When the message is received, the recipient does a reverse translation:
S replaces the 19
E replaces the 05
C replaces the 03 and so forth resulting in the original sentence.
Encoding Applications
The main application of encoding that we will consider is the transmission of e-mail attachments. E-mail was originally designed for sending English-language text. It was based on the ASCII character set which allows 128 unique characters. 128 is sufficient for representing the 26 letters of the English alphabet in upper and lower case, the 10 digits, a number of special characters (such as comma, period, brackets, etc.) and a variety of control characters (such as tab and end-of-line).
Unfortunately, many languages include more characters than English. Programs, word processing files, pictures, and many other types of files are composed of 8-bit bytes which allow 256 unique characters. None of these could be sent in e-mail.
To overcome this problem, the concept of attachments was developed, in which the file to be transmitted would first be encoded so that it would only contain the legal ASCII characters. This process is similar to how our sample sentence was encoded using only digits. As with our sample, the resultant encoded message is longer than the original, but it can be transmitted legally, and, when received, decoded into its original form.
Unicode
Unicode is a method of encoding all characters used in all commonly used languages so that computers may uniformly handle them. Details are available through the Unicode Consortium (http://www.unicode.org), in brief:
“Fundamentally, computers just deal with numbers. They store letters and other characters by assigning a number for each one. Before Unicode was invented, there were hundreds of different encoding systems for assigning these numbers. No single encoding could contain enough characters, for example, the European Union alone requires several different encodings to cover all its languages. Even for a single language like English, no single encoding was adequate for all the letters, punctuation, and technical symbols in common use.
These encoding systems also conflict with one another. That is, two encodings can use the same number for two different characters, or use different numbers for the same character. Any given computer (especially a server) needs to support many different encodings, yet whenever data is passed between different encodings or platforms, that data always runs the risk of corruption. Unicode is changing all that!
Unicode provides a unique number for every character, no matter what the platform, no matter what the program, no matter what the language. The Unicode Standard has been adopted by such industry leaders as Apple, HP, IBM, JustSystem, Microsoft, Oracle, SAP, Sun, Sybase, Unisys and many others.”
Encryption
Encryption is similar to encoding in that the process transforms some original text or object into another form. In this case, the intent is to hide the original contents.

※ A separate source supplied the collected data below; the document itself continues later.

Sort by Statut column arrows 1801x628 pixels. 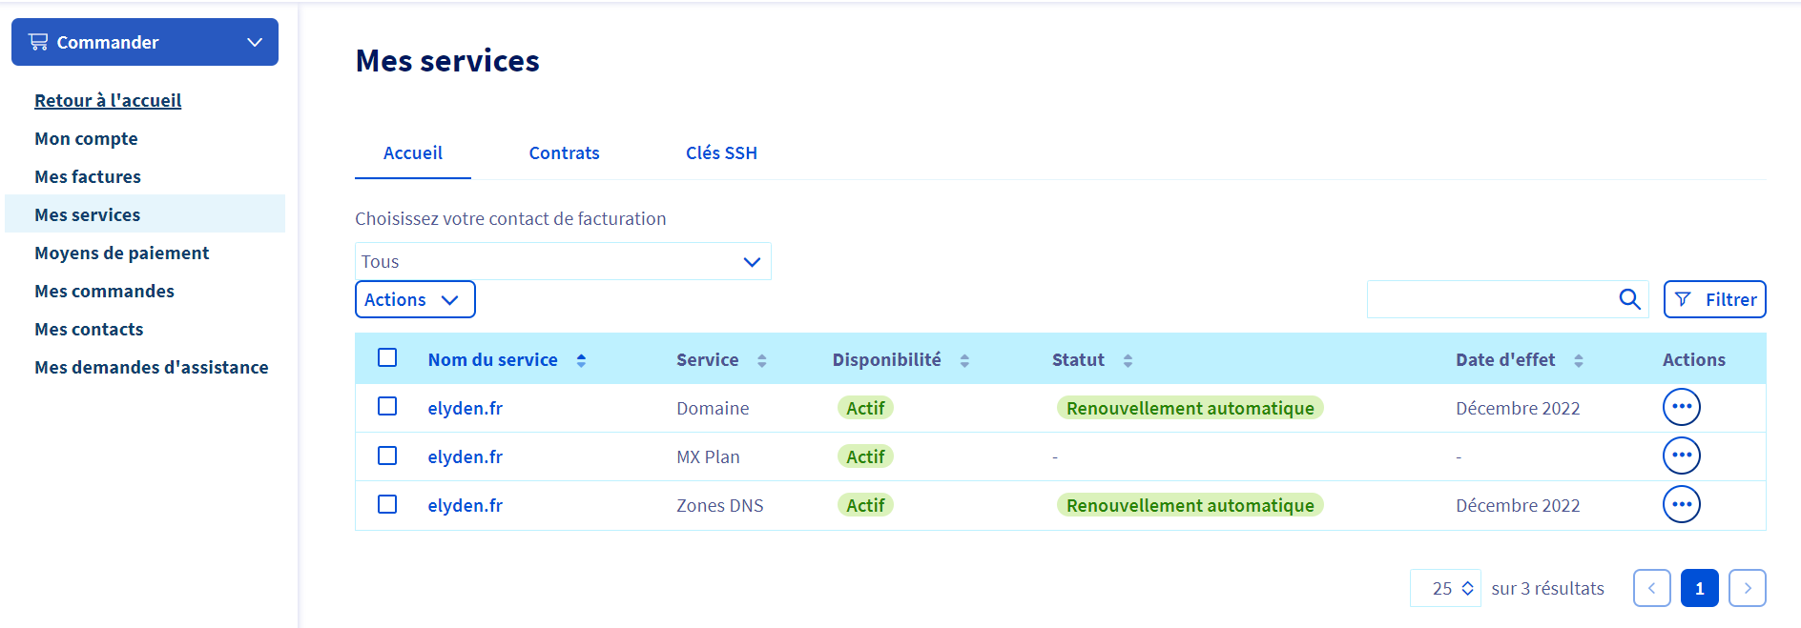point(1128,360)
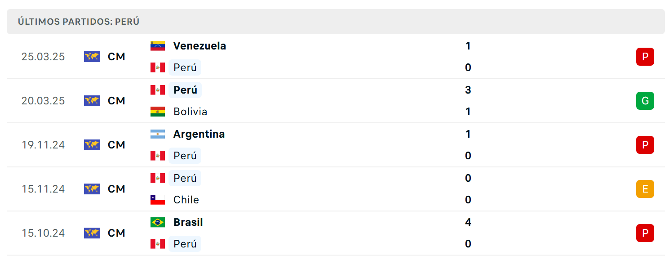Click the green G result badge

[x=645, y=101]
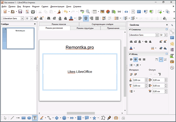Select the smiley Symbol Shapes tool

[64, 118]
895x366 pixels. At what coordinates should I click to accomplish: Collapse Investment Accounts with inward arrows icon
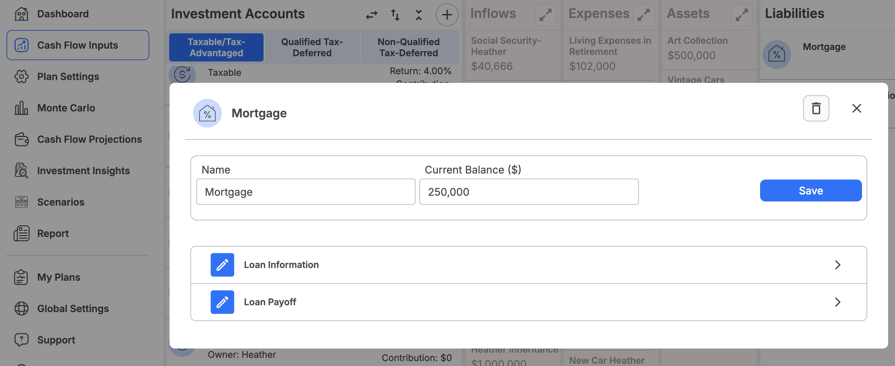point(418,15)
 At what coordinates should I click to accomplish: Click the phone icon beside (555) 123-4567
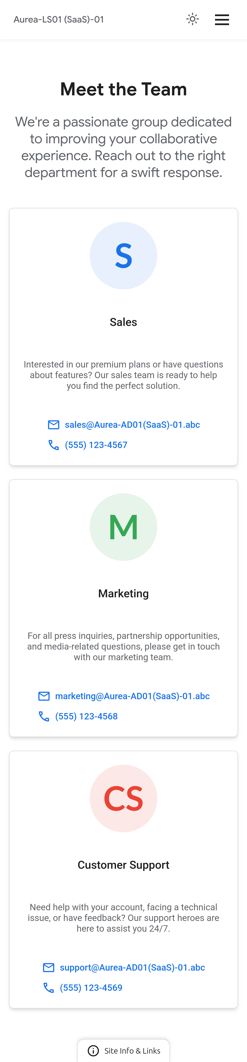(54, 445)
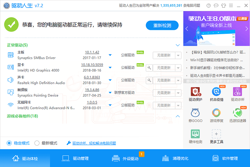Viewport: 250px width, 167px height.
Task: Open the 驱动保护 driver protection tool
Action: pos(196,94)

There are three types of encryption that we will be looking at:
• Symmetric Encryption
• Public-key Encryption
• One-way Hash Encryption
Symmetric Encryption
In its simplest form, symmetric encryption is similar to encoding. The characters in the original object are transformed. A very simple-minded encryption algorithm
(rules governing the process) is to take each alphabetic character and replace it with 1 character higher. So:
A is replaced by B
B is replaced by C
C is replaced by D
......
X is replaced by Y
Y is replaced by Z
Z is replaced by A (at the end of the alphabet, it loops back to the beginning)
If we use this algorithm, our sample sentence becomes (ignoring the space and period in this simple case):
TFDVSJUZ JT JNQPSUBOU
The message is now disguised. The recipient will do the reverse translation, changing each letter by using the previous letter and will obtain the original sentence.
Instead of shifting each character 1 place, we could have shifted them some other number of characters. As long as the recipient knows the number of shifts, they can decrypt the message.
The number of shifts is called the encryption key. This same number is used to encrypt the message, and later decrypt it. Julius Caesar used this encryption method to keep messages he sent secret (he used a key of 3).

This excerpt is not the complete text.